Cloud Storage

Collections are “born” on mounted volumes but they can be also stored on a cloud storage service. The collections’ lifecycle policy defines what data is stored locally and what data is stored on a cloud service. It also defines the cloud storage class required, such as hot, cold or off-line storage.

For example, a collection can be defined to be backed by the Amazon Web Service S3 using different storage classes as data ages. Its lifecycle policy can require that data older than 6 month will be stored as Standard S3 objects, “colder” data older than a year should be stored as S3-IA objects, data older than 2 years should be stored “offline” using Amazon Glacier and data older than 4 years should be deleted completely.

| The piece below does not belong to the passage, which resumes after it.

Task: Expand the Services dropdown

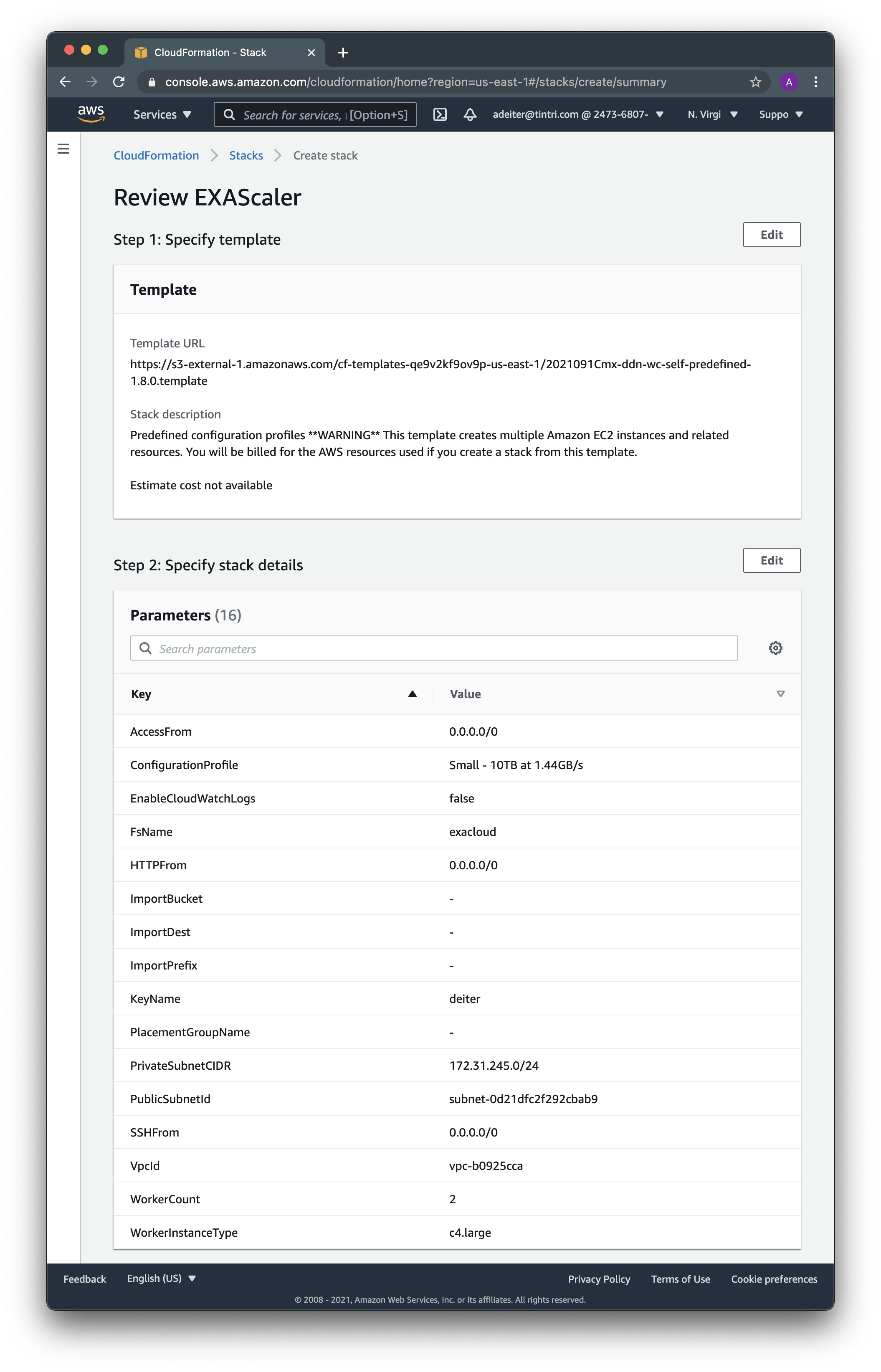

Regardless of where the data is stored SonarW operations remain the same with two exceptions. First, when data reaches it’s “offline” stage in its lifecycle, the user needs to ask to bring it online again before the data is accessible to queries. Second, data access speed characteristics such as read speed and latency will match those provided by the cloud service instead of those provided by the mounted volume.

Once a collection is defined to have cloud backed storage all the data is copied to the cloud service on an ongoing basis as the collection grows. When a block of data ages enough to meet the lifecycle policy definition, SonarW verifies that the data exists on the cloud service and then removes the data from the local storage.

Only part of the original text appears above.